May? 2005
My eyes keep getting drawn to the device in the corner of the room. It’s clearly broken, but a few tools are lying next to it.
I know that they expect me to fix it; I’ve avoided it for a few days now, I think.
I’ve finished the last of my bottled water. I’ve calculated that they usually replace it every three days. I can’t be sure how long has passed, but I’m sure it’s been longer this time.
I’m too weak to practice my katas, and there’s nothing in the room to help distract me from the pain in my head and stomach caused by the lack of food and water; nothing but fixing the device.
I have no idea what it’s for, and without being able to see the colour of the wires it’s difficult for me too know if what I’m doing is right. Luckily being forced to think and concentrate helps to keep me sane in his empty room.
More than once I find myself putting the device to one side.
I know what they’re doing; they know that I’ll fix it to keep myself sane, and they’re purposely keeping me weak enough to give into them.

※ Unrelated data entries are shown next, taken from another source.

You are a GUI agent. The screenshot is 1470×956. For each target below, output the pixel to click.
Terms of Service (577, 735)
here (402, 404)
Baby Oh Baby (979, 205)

It’s a sick form of Pavlov’s conditioning; they’ll give me food and water when I finish fixing whatever they leave in my room.
I know what they’re doing, yet I still find the device in my hand.
If I give in to them then this will keep happening, I’ll only ever get what I need to survive once I’ve done something for them; they’ll reward me by keeping me alive.
If it was just the need to eat and drink then I’d refuse, but the silence and emptiness of the room is starting to affect me, I’ve noticed that I’ve started talking out loud to myself to help fill the silence.
Writing this journal is helping me, but my mind keeps coming up with terrible scenarios involving my family.
I have no Idea if they hate me for leaving them. I know that I’ll probably never know, but my mind races with every scenario I can think of; and each one is worse than the last.
I decide to get to sleep once I’m confident that the device is working properly.
When I wake up, the device is gone, replaced by fresh food and water.